═════ SELECTED EXCERPT

VULNERABLE children with special needs are facing an “unprecedented” crisis with transport to their schools, a council has admitted.

A Brighton and Hove City Council memo seen by the Argus said parents and pupils were in distress because of disruption to council-run school transport.

Parents have claimed that taxi drivers contracted to take their children to school are not equipped to properly care for them.

Rob Arbery, head governor at Hill Park Special School in Portslade, called the crisis an “accident waiting to happen”.

Parents and councillors claim there has been problems which stem from the city council’s process for awarding school transport contracts.

After the previous contracts expired in August, the council awarded school routes to different companies, none of which have been identified.

But according to the council memo a number of contractors withdrew at the last minute, leading to the current crisis.

Now parents claim some children have been stranded with no lift home, others have run away, and some have even been dropped off at the wrong address.

══════════
═════ EXCERPTED RECORDS

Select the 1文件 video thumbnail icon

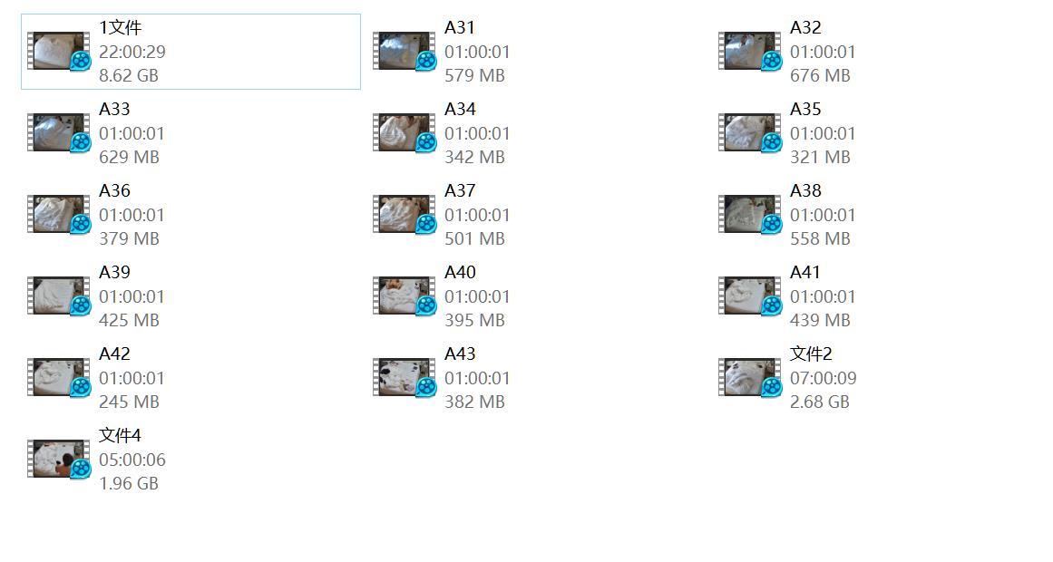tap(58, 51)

══════════
═════ EXCERPTED RECORDS

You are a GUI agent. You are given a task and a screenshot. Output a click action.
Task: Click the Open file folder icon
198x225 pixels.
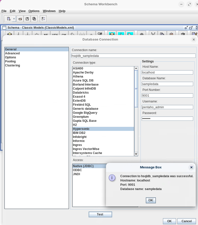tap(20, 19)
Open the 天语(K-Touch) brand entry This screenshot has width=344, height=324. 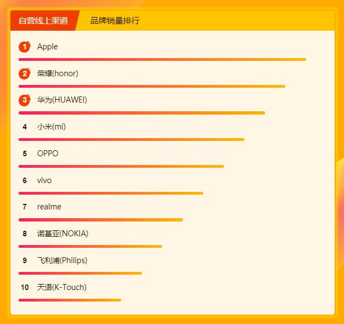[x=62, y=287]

══════════

* **PROBLEMS AND TASKS**:
[1] Reproduce the passage of the article on school transport for children with special needs between "Parents and councillors" and "the wrong address.", inclusive.
[2] In the article on school transport for children with special needs, list every outcome for children that the final sentence reports parents claiming.
[3] Pick up the article on the school transport crisis for children with special needs after its last sentence and continue it.

* **EXERCISE RESPONSES**:
[1]
Parents and councillors claim there has been problems which stem from the city council’s process for awarding school transport contracts.

After the previous contracts expired in August, the council awarded school routes to different companies, none of which have been identified.

But according to the council memo a number of contractors withdrew at the last minute, leading to the current crisis.

Now parents claim some children have been stranded with no lift home, others have run away, and some have even been dropped off at the wrong address.

[2]
- Some children have been stranded with no lift home.
- Others have run away.
- Some have been dropped off at the wrong address.

[3]
They claim some of the providers in place are unsuitable as cars do not have CCTV and drivers are not always medically-trained.

Parent Sharon Nealgrove said her 15-year-old epileptic daughter Annie was in danger as the driver trusted with bringing her to Downs View school did not know of her condition.

Ms Nealgrove said her daughter was so anxious at one point she had to stay at home.

“Last week I had to keep her home because she was so anxious and crying because she was saying she had to go with a stranger,” she said.

“We’re busy teaching her not to go with strangers and at the same time this is a stranger picking her up.

“She can be aggressive and run off, especially if she is very anxious as she will go into fight or flight mode.

“This is very concerning for my child and the other children she is travelling with.”

Hill Park school governor Mr Arbery said he was aware of children with special needs harming themselves because they were in distress.

“The council promised that every child who received home to school transport last year would receive it this year, but there are currently 30 children in the city who are not receiving it,” he said.

“One child escaped a taxi.

“There are children in wheelchairs with cars that aren’t big enough to fit them in.

“I don’t blame the drivers.

"They don’t know what they’ve got themselves into. It is totally shambolic.” Conservative city councillors Lee Wares and Mary Mears have called for an investigation into the issue after witnessing children banging their heads in distress.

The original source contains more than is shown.